• [DIRECTION A] In the forum thread about Uber vehicle changes, quote word for word the part that starts at the words "Lyft doesn't even" and ends after the words "(May 22, 2016)".

• [PASSAGE GIVEN]
<<<<
# How long does it take Uber to process a vehicle change....



## possibledriver (Dec 16, 2014)

I bought a car today and entered all my info into my account. Lyft had it approved in 5 or 6 hours but still nada from Uber. I attempted to call but the rep said systems were down for updates. Why would they do an update mid afternoon on Friday?


----------



## Uber's Guber (Oct 22, 2017)

Updates with Uber usually take 24-48 hours after submission to process.


----------



## Netpay (May 10, 2018)

possibledriver said:


> I bought a car today and entered all my info into my account. Lyft had it approved in 5 or 6 hours but still nada from Uber. I attempted to call but the rep said systems were down for updates. Why would they do an update mid afternoon on Friday?


So they have a reason to screw you out of $$$.


----------



## RideshareGentrification (Apr 10, 2018)

Lyft doesn't even look at the documents you send over so it's usually pretty fast uber takes around 24 hours but I got a trick that works to get u approved right away. Submit all of your documents then wait 30 minutes or so and call support and say u really want to work right away and support will push it through usually takes about 10 minutes on the phone. The person will manually review your documents and get u on the road right away


----------



## mikes424 (May 22, 2016)

I just replaced my car. Went to a Green Light hub and they did while I waited. Just need your insurance and inspection forms.


----------
>>>>
• [DIRECTION B] Rewrite the records, starting at their first line and ending after the line containing "pyautogui.click(x=1204, y=18)". Keep the requests unchanged, but scale every click coordinate in the answers by 0.85, rounding to whole numbers with halves rounded up, and output only those lines.

• [DATA SHOWN]
<<<<
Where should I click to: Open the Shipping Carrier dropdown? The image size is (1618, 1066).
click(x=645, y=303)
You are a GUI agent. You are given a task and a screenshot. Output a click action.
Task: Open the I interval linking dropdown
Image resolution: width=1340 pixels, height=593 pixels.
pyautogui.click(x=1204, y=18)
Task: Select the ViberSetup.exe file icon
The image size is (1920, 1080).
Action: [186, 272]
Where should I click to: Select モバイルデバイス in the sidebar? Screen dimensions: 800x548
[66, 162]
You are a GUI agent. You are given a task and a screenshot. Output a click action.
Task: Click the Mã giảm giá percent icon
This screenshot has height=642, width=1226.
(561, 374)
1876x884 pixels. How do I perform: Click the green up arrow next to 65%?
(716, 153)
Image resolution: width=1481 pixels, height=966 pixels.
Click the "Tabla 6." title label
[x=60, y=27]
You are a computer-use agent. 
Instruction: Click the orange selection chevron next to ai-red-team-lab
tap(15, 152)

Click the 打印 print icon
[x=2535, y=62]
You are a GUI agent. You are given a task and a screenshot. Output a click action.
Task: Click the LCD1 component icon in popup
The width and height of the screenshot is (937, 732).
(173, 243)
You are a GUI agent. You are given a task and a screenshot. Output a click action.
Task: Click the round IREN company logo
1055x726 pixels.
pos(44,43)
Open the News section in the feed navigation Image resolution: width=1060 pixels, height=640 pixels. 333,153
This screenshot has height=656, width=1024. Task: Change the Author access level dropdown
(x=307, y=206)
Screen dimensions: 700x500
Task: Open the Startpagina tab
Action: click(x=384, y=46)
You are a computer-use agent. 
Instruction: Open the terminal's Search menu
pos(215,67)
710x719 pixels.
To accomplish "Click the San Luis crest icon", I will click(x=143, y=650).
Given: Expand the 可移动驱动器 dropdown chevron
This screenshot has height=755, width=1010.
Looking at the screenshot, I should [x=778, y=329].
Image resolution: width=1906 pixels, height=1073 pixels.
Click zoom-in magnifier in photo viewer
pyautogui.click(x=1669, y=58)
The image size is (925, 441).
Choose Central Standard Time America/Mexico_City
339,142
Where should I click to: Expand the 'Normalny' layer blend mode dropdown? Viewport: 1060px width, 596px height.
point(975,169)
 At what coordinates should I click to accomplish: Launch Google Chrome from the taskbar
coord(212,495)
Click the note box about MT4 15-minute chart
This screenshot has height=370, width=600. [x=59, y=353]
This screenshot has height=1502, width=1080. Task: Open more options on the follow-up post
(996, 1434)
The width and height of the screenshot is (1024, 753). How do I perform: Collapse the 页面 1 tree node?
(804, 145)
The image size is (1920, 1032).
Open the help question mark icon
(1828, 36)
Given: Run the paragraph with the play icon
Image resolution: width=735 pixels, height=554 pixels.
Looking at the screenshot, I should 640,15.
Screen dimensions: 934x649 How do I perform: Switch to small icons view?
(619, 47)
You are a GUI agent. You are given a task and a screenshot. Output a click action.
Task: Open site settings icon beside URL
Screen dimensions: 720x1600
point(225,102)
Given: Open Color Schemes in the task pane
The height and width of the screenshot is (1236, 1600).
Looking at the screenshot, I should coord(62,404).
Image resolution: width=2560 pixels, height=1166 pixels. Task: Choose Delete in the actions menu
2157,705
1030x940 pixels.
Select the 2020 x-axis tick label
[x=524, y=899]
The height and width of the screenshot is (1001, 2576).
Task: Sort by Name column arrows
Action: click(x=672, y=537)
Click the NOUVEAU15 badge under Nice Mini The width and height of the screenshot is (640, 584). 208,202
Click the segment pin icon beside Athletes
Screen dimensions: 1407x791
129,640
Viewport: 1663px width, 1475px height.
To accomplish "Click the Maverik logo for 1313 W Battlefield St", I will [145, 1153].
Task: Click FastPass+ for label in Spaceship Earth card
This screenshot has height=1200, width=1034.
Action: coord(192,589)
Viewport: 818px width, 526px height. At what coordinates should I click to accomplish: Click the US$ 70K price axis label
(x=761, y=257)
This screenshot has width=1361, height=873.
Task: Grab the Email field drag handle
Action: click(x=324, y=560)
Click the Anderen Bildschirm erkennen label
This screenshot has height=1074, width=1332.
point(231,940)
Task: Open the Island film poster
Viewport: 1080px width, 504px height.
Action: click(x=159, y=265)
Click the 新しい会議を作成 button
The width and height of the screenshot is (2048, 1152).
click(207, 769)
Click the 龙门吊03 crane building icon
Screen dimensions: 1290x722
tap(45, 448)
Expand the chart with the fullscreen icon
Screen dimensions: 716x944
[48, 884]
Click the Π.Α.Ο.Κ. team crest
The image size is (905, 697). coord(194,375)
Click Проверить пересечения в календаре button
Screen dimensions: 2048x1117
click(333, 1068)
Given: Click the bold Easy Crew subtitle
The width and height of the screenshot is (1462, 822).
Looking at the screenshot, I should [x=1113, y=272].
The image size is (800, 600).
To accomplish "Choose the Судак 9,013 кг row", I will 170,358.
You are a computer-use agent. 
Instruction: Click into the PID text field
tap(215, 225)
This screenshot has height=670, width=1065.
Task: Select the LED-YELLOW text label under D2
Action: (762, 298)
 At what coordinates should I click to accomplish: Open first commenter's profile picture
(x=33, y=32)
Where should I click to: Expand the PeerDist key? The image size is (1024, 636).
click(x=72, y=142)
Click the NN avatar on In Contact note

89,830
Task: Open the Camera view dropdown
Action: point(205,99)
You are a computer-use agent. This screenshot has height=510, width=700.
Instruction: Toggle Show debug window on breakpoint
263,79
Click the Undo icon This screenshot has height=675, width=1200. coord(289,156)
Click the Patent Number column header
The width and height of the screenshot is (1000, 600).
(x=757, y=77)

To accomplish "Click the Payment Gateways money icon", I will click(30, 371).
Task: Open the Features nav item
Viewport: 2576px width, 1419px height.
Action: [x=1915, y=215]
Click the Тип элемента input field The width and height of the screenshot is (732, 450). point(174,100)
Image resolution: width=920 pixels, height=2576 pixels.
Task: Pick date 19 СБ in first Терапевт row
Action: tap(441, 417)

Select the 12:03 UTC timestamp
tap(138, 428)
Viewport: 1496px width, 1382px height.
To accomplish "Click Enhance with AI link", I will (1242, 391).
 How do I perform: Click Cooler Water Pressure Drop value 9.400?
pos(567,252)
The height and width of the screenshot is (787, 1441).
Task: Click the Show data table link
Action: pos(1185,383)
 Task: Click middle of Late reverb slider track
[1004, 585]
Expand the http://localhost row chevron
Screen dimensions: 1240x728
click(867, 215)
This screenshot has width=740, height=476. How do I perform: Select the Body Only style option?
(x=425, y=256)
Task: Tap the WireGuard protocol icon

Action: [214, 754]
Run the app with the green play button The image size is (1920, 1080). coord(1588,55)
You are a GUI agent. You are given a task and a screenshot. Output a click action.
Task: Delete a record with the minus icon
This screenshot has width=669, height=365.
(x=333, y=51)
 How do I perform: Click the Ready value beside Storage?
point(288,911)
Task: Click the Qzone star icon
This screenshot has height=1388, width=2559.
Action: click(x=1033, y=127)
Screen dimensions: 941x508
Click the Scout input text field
>>>>
• [EXERCISE RESULT A]
Lyft doesn't even look at the documents you send over so it's usually pretty fast uber takes around 24 hours but I got a trick that works to get u approved right away. Submit all of your documents then wait 30 minutes or so and call support and say u really want to work right away and support will push it through usually takes about 10 minutes on the phone. The person will manually review your documents and get u on the road right away


----------



## mikes424 (May 22, 2016)

• [EXERCISE RESULT B]
Where should I click to: Open the Shipping Carrier dropdown? The image size is (1618, 1066).
click(x=548, y=258)
You are a GUI agent. You are given a task and a screenshot. Output a click action.
Task: Open the I interval linking dropdown
Image resolution: width=1340 pixels, height=593 pixels.
pyautogui.click(x=1023, y=15)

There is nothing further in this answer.